:: Document text ::
╭──

Linux的 “内核错误” 相当于 Windows 的 “蓝屏死机”,都是操作系统内核遇到了无法恢复的错误的情况。一般原因是硬件故障或是驱动程序有问题。 (Panic 是 “抓狂” 的意思。))

Since I can’t replace the internal storage, I sent it back to the carrier (Wind Mobile) today for repairs. It should take up to three weeks for (in-warranty) repair. (Unlike Dell’s out-of-warranty repair, which returned the computer in only one week!) The store rented me a LG Optimus 2X for $10, which is a pretty cool phone actually.
既然不能更换集成的闪存,最后只能今天送修。修理手机 (保修期内) 大概要三个星期。 (不像戴尔的保修期外修理……一个星期就退回来了!) 零售店$10租给我了一个LG Optimus 2X,算是个挺酷的手机呢。

This isn’t the first time I had a problem with failing storage. Back when my Nexus One still had a working power button, the memory card corrupted, leading to some interesting pictures. And my XPS laptop went through two failed hard drives.
这不是第一次遇到存储出问题的事情了。以前我的 Nexus One 还能开机的时候,SD卡出了问题,产生了几张“很有意思”的照片。而我的XPS笔记本电脑上硬盘也换了两次。

Considering the underlying causes of the reboot, the general advice (and my first reflex) of resetting the device would likely only result in temporary relief.

╰──

:: Dataset records ::
╭──

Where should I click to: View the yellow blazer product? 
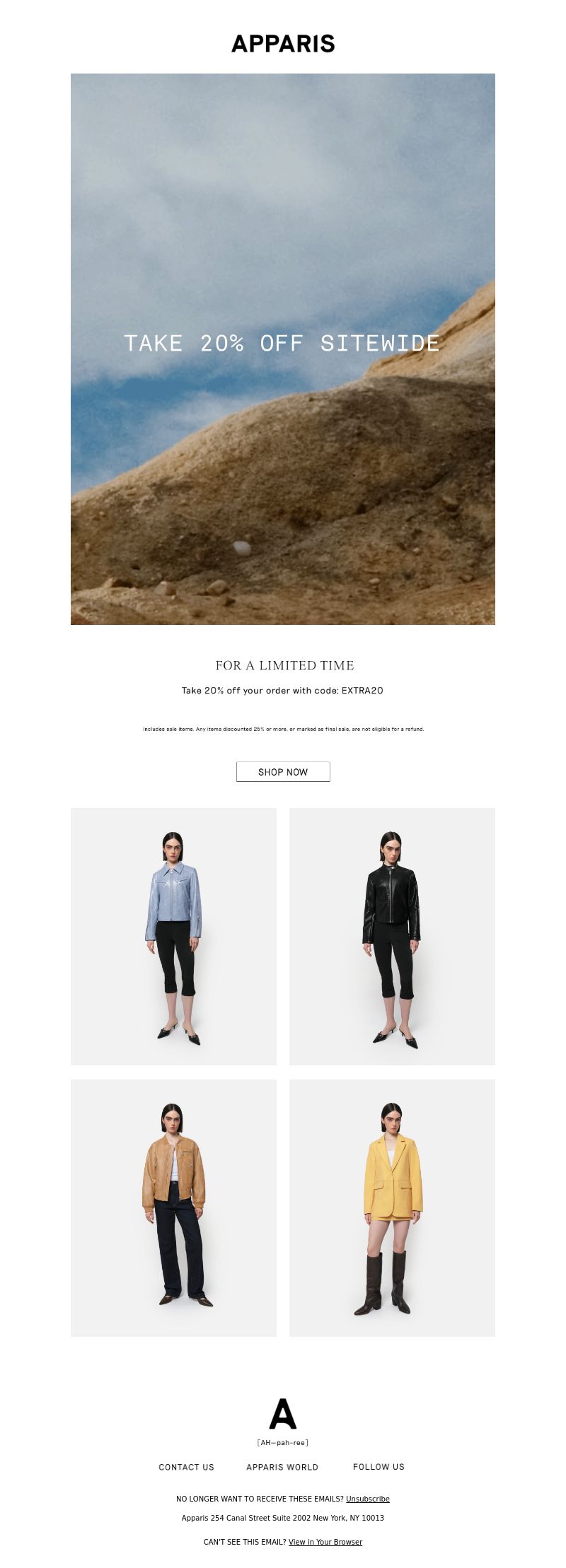pyautogui.click(x=392, y=1208)
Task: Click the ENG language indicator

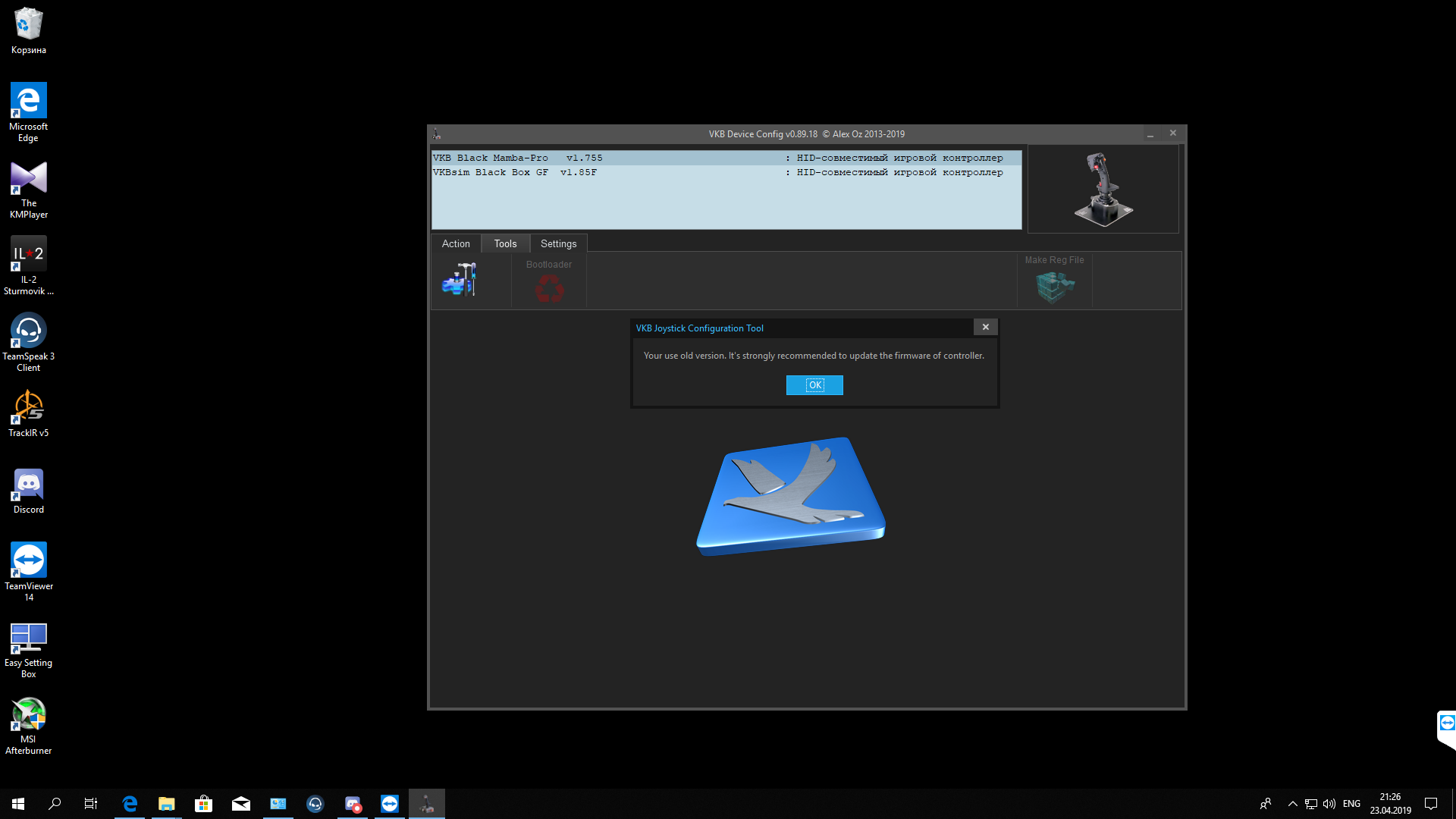Action: [x=1351, y=804]
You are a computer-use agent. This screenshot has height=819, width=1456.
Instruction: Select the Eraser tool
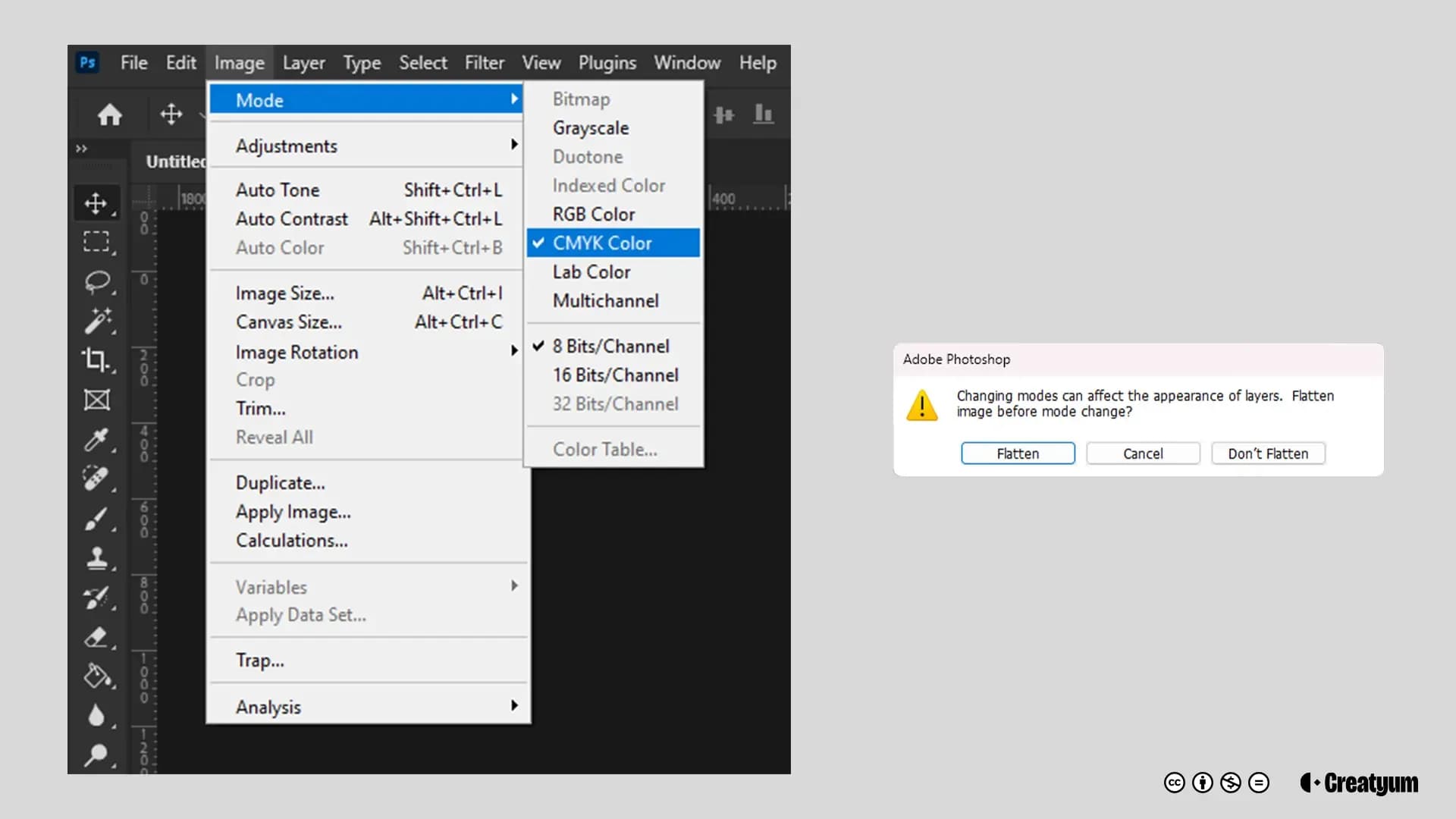click(x=96, y=638)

╰──

:: Short exercise 1 ::
Please translate this sentence from the phone repair text into Spanish: "And my XPS laptop went through two failed hard drives."
:: Short exercise 2 ::
In the phone repair text, why did the writer send the phone back to the carrier? Answer in one to three sentences.
:: Short exercise 3 ::
Carry the phone repair text forward from its last sentence.

:: Response 1 ::
Y mi portátil XPS pasó por dos discos duros averiados.

:: Response 2 ::
The internal storage can't be replaced, so the writer sent the phone back to the carrier, Wind Mobile, for repairs.

:: Response 3 ::
考虑到不断重启的根本原因,一般对这种情况的重置设备的建议 (也是我的第一反应) 可能只会带来一时的缓解,而不会解决真正问题吧。

This still leaves two other questions. Even though I only had the device for 4 months, it can take a long time for apps to respond, especially with Google Search. I always thought it may be because beginning in Android 4+, user-accessible data is stored together with system files and data, but could it have been a sign that the storage is failing? Also, would a file system check help any in this occasion?
最后还有两个疑问。虽然这个手机只用了四个月,应用程序经常要等好长时间才反应,特别是 Google 搜索特别慢。我一直觉得这可能是因为 Android 4+ 将用户可见的数据和系统文件放在一起,但是会不会实际上是闪存问题的前兆呢?另外,文件系统查错会不会对这种情况有任何帮助呢?